After months of preparation, England are ready to begin their World Cup campaign. Mexico and South Africa will lift the curtain this evening at the Azteca Stadium, with the Three Lions starting their Group L opener next Wednesday against Croatia – a nation they share plenty of history with.
Thomas Tuchel officially took the reins at the start of 2025, with everything building towards this summer. The German is one of the most meticulous coaches in the game, with his attention to detail extending far beyond the training pitch. Every facet of preparation is considered to have his team ready for the task at hand. In addition to the coaching staff Tuchel has assembled, the England set-up boasts some of the best qualified experts to ensure no stone is left unturned.
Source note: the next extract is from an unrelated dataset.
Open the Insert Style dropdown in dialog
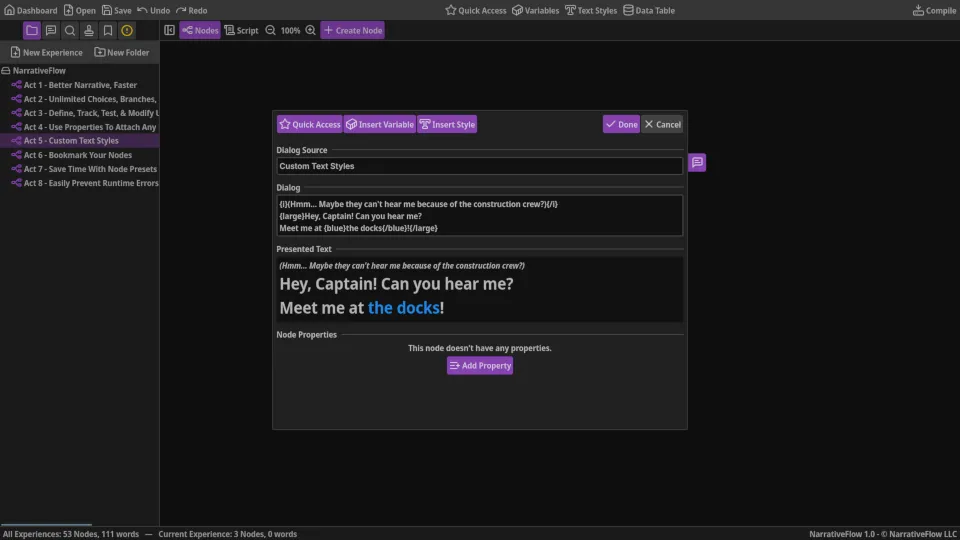Viewport: 960px width, 540px height. [x=447, y=125]
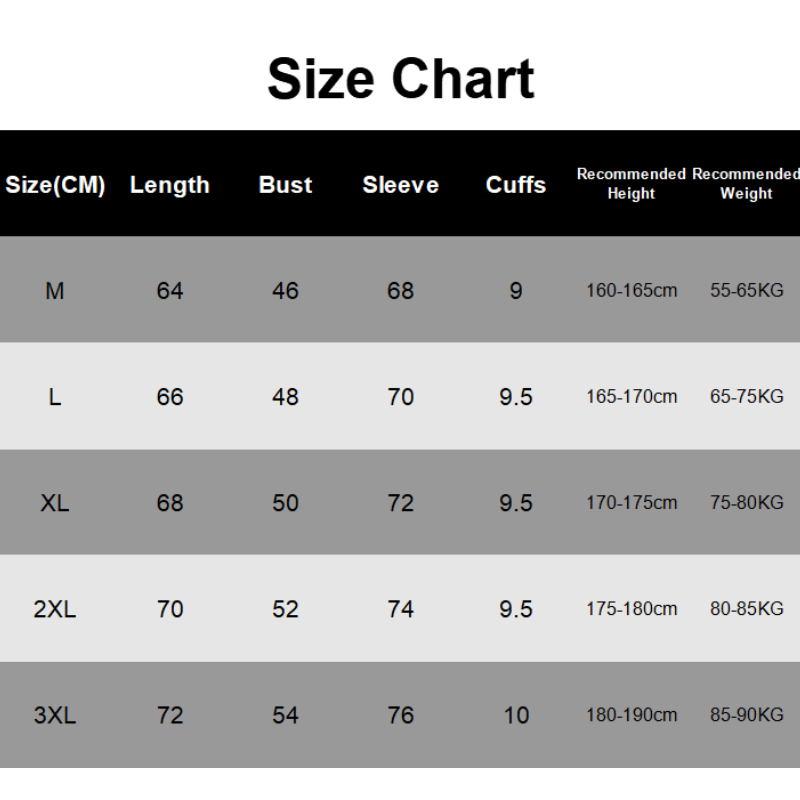Click the sleeve value 76 for size 3XL
This screenshot has width=800, height=800.
[x=400, y=715]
Hydration, Sleep, and Recovery Crucial
Hydration, sleep, and recovery will be crucial in demanding conditions across Mexico, the US, and Canada. Leading football physiotherapist Dominic Rae describes the tournament as 'one of the most recovery-critical World Cups to date, where marginal gains in sleep, hydration, and recovery may prove decisive.'
Rae, Head of Sports Medicine and Performance Specialist at Ten Percent Club, takes Metro through some of the biggest mistakes England fans hope Tuchel and his staff have avoided in their bid to end 60 years of hurt.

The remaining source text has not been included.